There are many instances where it may be desirable to have thousands of measurements of a resource (e.g. a natural resource) in many different physical locations. For example, the ability to measure the cleanliness of air or water would be useful, but the ability to measure the cleanliness of air or water with thousands, or perhaps millions, of data points across a wide geographical region in many aspects would be even more useful and important.
Normally, these types of mass measurements would be difficult and costly. In other words, taking measurements at a fine granularity (i.e., a small physical distance between each measurement) but having the entire scope of the measurements spanning a large distance (i.e., spanning a city, region, country, etc.) might require tens of thousands of sensor devices and a large logistical deployment operation.
Additionally, if the sensors simply stored captured measurements internally, it could very well be impracticable to have thousands of sensors each take data over a period of time and then require people to manually gather the data from each sensor. On the other hand, designing each sensor to be able to wirelessly send back data would increase the cost of the stand-alone sensor device as a whole.

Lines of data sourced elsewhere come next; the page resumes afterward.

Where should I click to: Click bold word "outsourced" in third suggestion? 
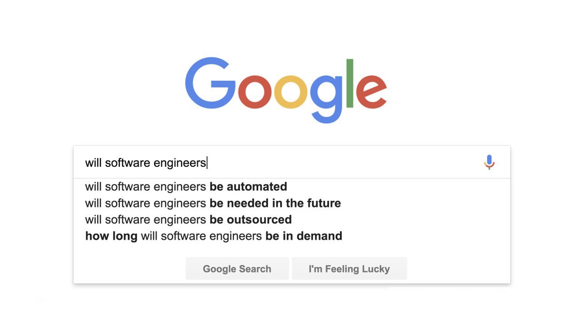[x=259, y=219]
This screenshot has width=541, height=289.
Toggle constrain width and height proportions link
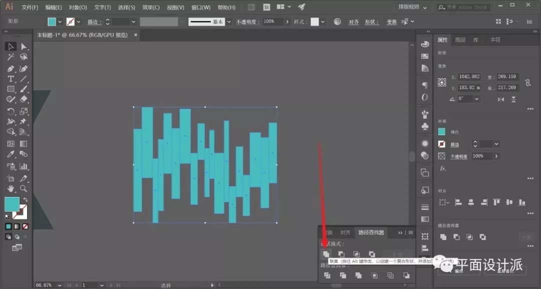527,83
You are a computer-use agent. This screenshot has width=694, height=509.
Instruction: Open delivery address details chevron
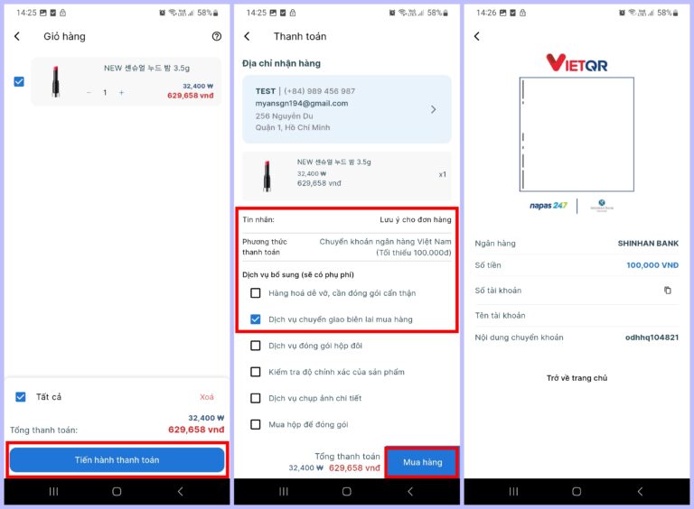(434, 109)
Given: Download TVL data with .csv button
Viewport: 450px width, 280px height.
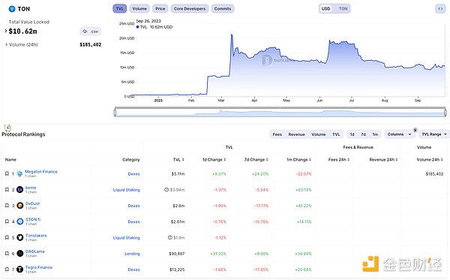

For example, when thousands of sensors might be needed to gain an accurate picture of an hour-by-hour change in the air quality at a detailed level across a large city such as Los Angeles or Shanghai, the cost of the sensor array may become prohibitive.
Currently, air and water quality sensor devices generally are bulky and include display panel(s), keys for user input, batteries or AC adapters, storage media to store the measurement data, as well as a processor and memory to process the measurement data taken.